**THE PROBLEM**
Filter on the word "will": copy each matching line from the listing below.

**DATA EXTRACTS**
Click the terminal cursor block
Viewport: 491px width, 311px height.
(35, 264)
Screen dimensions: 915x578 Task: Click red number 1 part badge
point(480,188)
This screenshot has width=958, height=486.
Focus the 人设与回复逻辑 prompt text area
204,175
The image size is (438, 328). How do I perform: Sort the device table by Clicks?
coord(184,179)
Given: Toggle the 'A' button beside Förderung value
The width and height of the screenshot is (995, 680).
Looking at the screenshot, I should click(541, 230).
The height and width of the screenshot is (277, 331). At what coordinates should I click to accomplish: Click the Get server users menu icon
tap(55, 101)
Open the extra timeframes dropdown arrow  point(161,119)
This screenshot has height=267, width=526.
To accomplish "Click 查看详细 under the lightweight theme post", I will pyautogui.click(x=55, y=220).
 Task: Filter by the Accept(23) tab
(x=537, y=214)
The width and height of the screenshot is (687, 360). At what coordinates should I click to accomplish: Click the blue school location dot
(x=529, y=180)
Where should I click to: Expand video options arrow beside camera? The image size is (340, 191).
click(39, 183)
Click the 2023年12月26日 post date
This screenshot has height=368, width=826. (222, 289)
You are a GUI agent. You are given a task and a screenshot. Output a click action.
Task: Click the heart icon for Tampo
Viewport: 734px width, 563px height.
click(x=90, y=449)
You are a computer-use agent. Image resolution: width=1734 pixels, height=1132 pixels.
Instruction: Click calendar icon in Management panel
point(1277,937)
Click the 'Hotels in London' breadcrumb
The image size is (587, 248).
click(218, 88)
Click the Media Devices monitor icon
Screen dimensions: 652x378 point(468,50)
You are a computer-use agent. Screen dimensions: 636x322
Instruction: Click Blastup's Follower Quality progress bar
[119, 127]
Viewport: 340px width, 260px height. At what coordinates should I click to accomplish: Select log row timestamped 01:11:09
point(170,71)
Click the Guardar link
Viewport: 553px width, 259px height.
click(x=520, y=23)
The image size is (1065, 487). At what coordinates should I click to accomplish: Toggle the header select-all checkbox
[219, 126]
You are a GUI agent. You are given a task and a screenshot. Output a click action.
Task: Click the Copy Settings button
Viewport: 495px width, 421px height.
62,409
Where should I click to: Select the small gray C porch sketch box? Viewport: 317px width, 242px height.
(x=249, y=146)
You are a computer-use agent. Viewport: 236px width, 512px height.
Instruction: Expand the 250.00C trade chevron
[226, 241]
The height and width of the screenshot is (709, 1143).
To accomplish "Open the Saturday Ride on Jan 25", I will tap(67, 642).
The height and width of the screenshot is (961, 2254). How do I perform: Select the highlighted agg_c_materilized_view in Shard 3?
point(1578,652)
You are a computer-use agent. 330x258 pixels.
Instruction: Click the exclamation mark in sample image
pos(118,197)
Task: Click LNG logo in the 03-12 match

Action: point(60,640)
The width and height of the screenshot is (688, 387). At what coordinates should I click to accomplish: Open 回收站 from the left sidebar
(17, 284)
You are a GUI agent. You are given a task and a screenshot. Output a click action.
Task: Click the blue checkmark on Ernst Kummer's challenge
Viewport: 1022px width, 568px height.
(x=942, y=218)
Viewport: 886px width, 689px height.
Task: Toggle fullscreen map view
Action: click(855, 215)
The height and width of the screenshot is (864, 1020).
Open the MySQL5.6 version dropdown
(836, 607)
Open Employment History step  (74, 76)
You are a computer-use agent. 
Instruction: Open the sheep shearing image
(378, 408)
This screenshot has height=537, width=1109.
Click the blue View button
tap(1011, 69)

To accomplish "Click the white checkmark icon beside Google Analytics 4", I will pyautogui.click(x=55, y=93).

**SOLUTION FOR THIS EXERCISE**
To accomplish "Click 查看详细 under the lightweight theme post", I will pyautogui.click(x=55, y=220).
To accomplish "Open the Saturday Ride on Jan 25", I will tap(67, 642).
To accomplish "Click the white checkmark icon beside Google Analytics 4", I will pyautogui.click(x=55, y=93).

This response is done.